**Entries on target coordinates**
::::::::::

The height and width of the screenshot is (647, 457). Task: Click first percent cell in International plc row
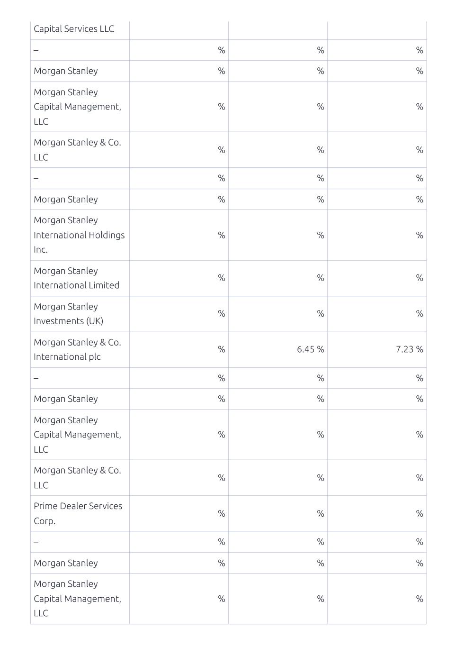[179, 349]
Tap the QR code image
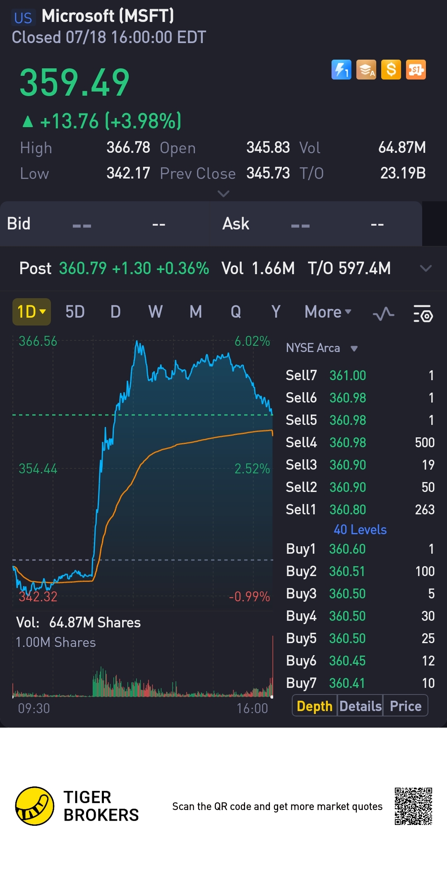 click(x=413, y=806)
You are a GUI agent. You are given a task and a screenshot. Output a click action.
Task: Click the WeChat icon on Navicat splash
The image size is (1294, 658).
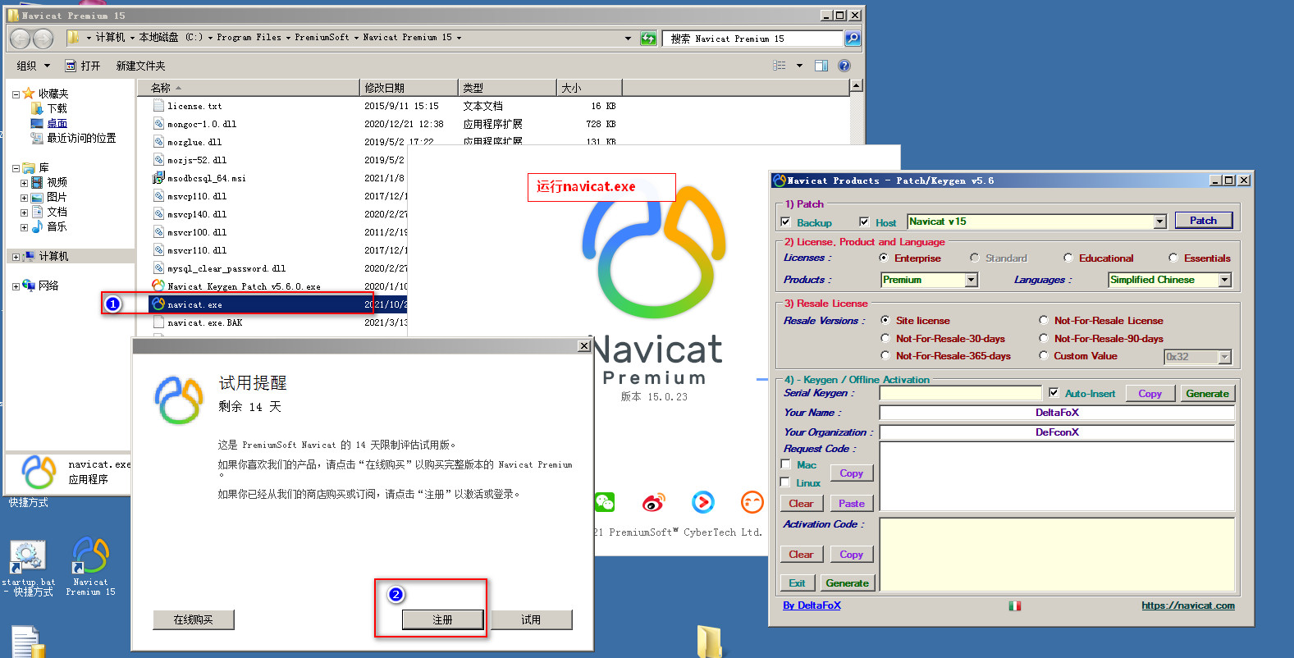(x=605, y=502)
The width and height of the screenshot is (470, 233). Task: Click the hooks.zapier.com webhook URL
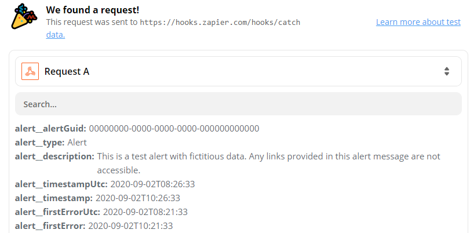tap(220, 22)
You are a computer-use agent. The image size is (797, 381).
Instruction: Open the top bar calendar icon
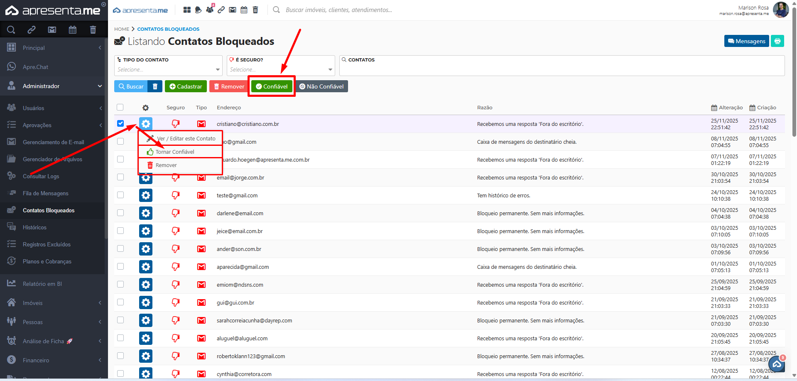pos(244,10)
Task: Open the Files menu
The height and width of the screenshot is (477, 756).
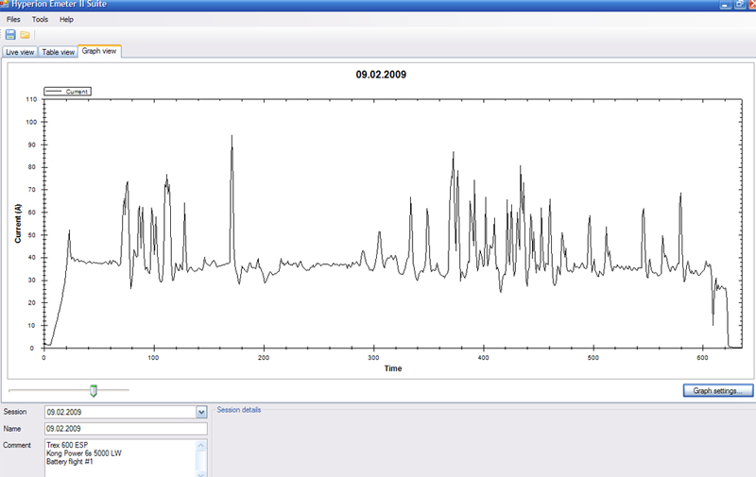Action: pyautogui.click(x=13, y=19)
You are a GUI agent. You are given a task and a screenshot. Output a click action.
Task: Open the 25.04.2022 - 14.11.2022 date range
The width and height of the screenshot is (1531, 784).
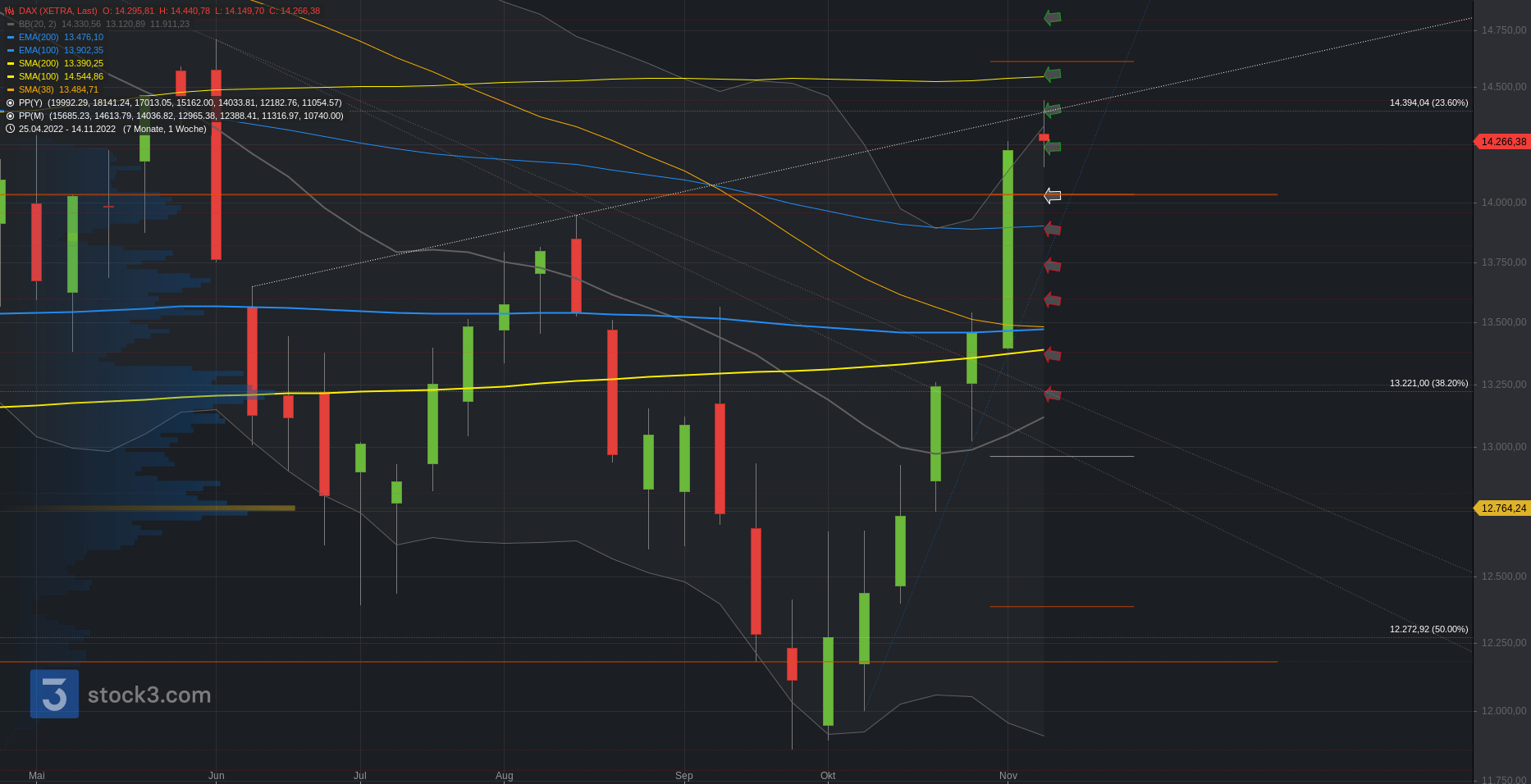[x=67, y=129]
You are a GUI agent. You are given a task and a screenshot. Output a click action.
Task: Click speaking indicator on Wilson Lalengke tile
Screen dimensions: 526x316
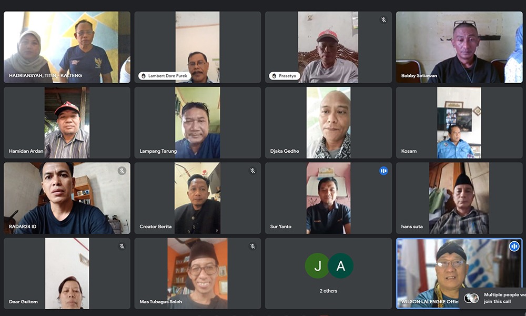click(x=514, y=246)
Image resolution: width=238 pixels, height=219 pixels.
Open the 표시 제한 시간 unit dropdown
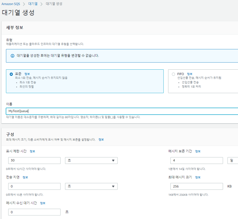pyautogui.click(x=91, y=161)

::::::::::

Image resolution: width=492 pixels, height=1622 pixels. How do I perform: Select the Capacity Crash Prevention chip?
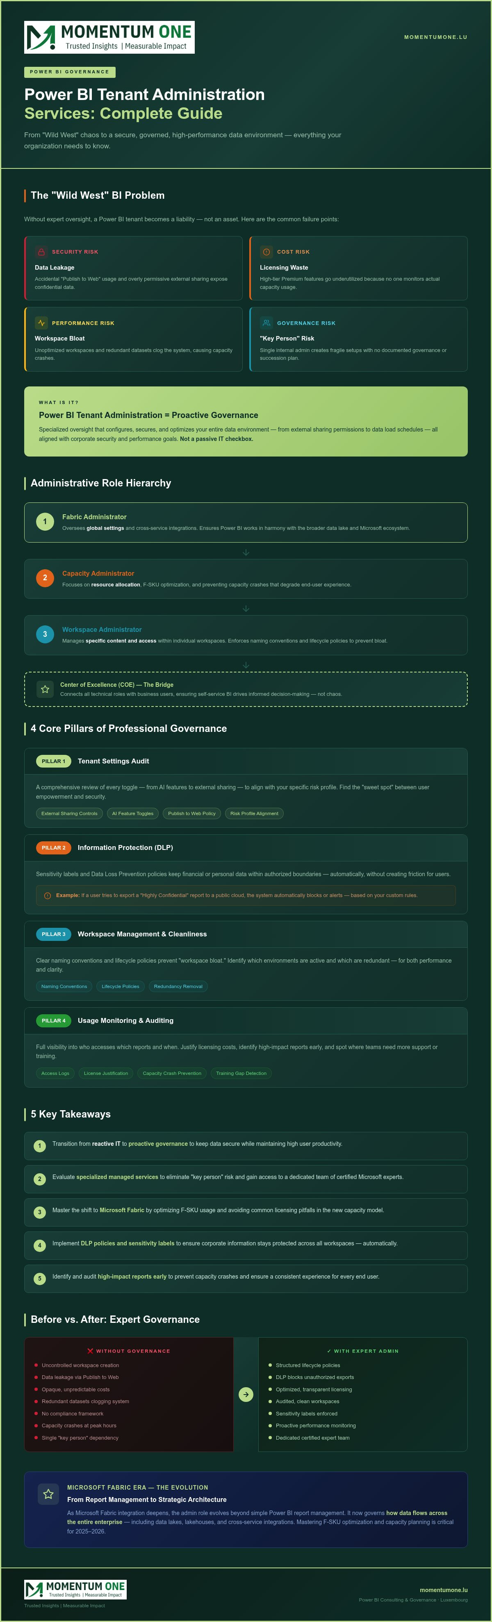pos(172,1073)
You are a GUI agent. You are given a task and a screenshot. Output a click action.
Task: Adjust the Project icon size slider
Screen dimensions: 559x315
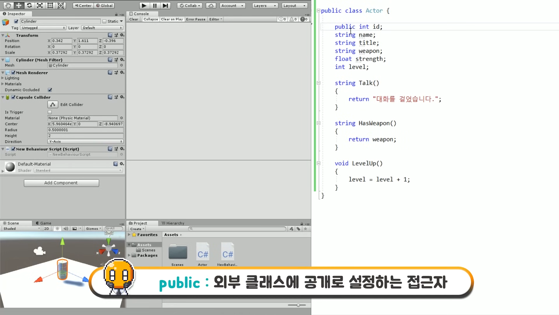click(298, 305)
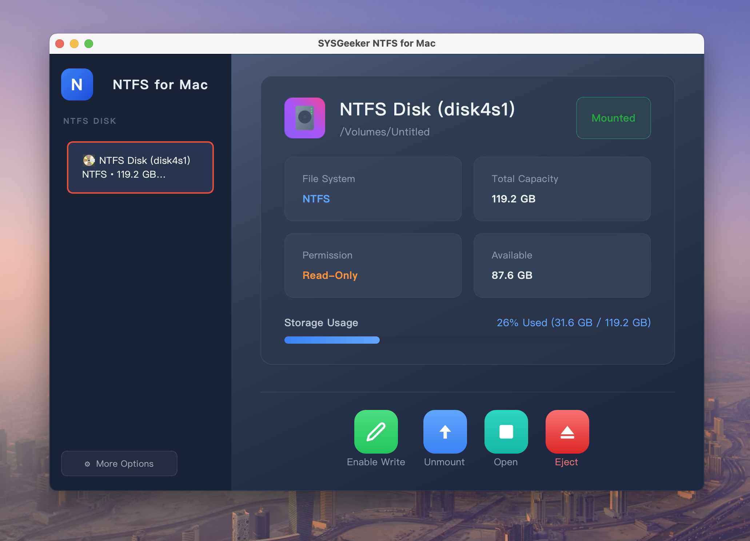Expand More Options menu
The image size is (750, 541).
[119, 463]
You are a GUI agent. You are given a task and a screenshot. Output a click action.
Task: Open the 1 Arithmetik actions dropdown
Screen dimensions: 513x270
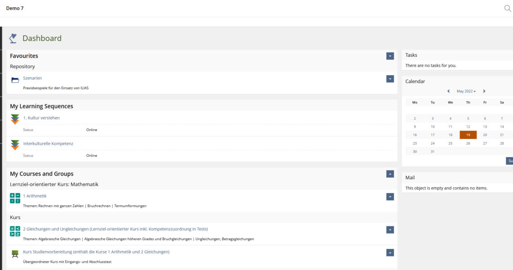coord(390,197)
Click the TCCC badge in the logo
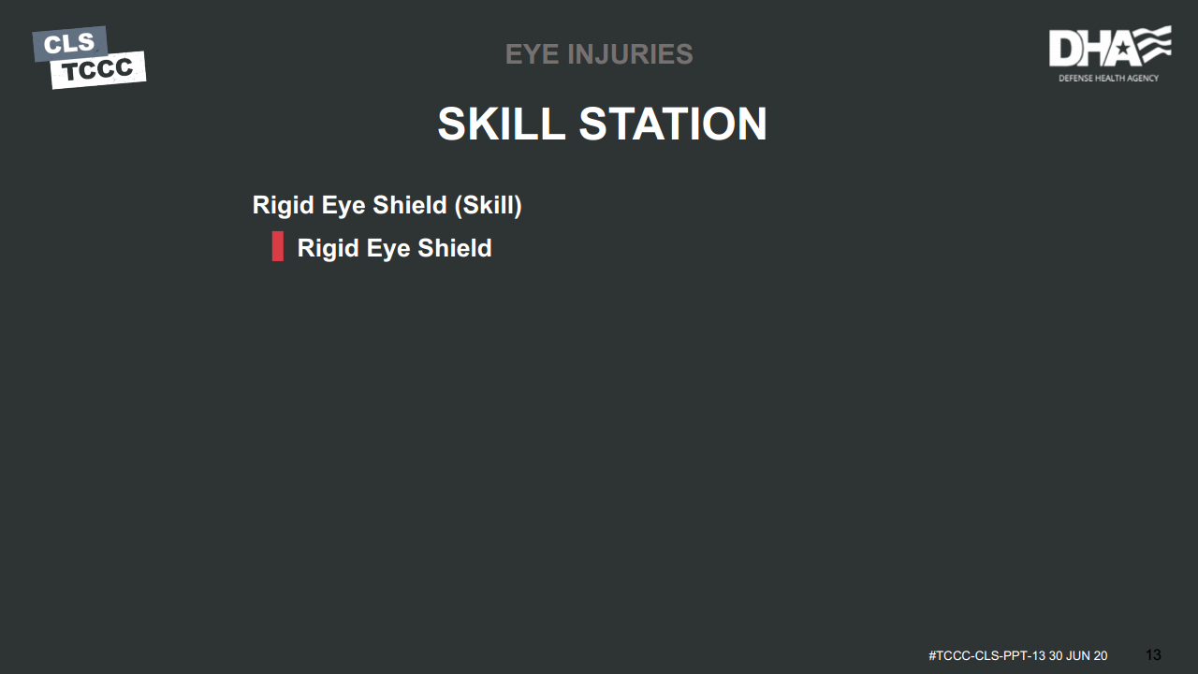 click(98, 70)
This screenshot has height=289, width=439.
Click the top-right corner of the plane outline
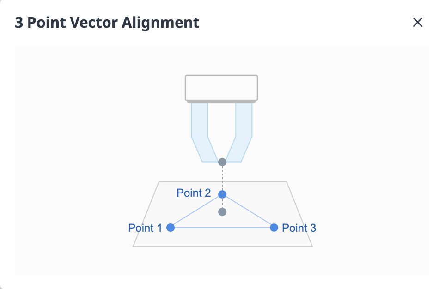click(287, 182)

::::::::::

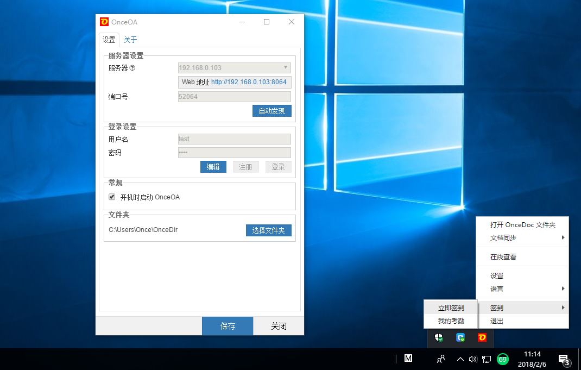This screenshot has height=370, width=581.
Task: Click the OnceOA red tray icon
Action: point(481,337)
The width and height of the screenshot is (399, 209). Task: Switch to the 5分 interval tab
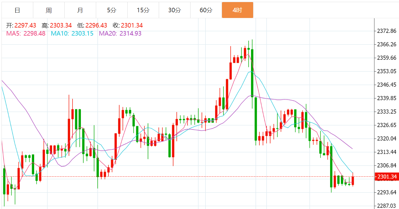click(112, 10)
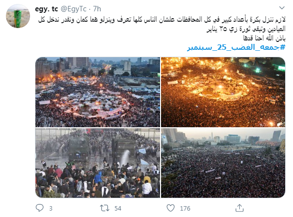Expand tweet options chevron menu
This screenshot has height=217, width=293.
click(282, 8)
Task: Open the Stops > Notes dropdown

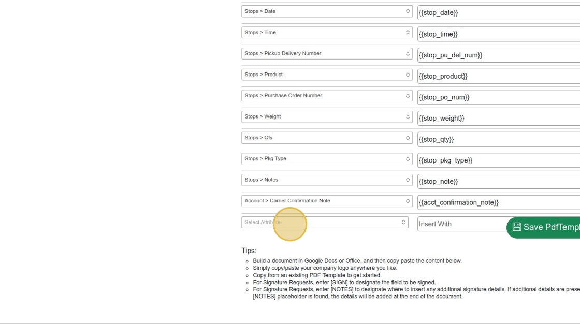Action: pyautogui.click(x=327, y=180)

::::::::::

**Task to complete**
Substitute "screen agent" for "GUI agent" in the records, covering only the stretch that begins with the line containing "Tap the QR code image" and ends with the line containing "click(x=514, y=246)", and give those lines again with everything else unchanged and the pictures left out.

**Answer in full**
Tap the QR code image
 click(x=413, y=806)
You are a screen agent. You are given a task and a screenshot. Output a click action.
Task: Click the WeChat icon on Navicat splash
The image size is (1294, 658).
(x=605, y=502)
The width and height of the screenshot is (470, 233). Task: Click the hooks.zapier.com webhook URL
tap(220, 22)
You are a computer-use agent. The image size is (797, 381).
Instruction: Open the top bar calendar icon
pos(244,10)
Task: Open the Files menu
The height and width of the screenshot is (477, 756).
Action: pyautogui.click(x=13, y=19)
You are a screen agent. You are given a task and a screenshot. Output a click action.
Task: Open the 25.04.2022 - 14.11.2022 date range
The width and height of the screenshot is (1531, 784).
[x=67, y=129]
You are a screen agent. You are given a task and a screenshot. Output a click action.
Task: Click speaking indicator on Wilson Lalengke tile
Screen dimensions: 526x316
click(x=514, y=246)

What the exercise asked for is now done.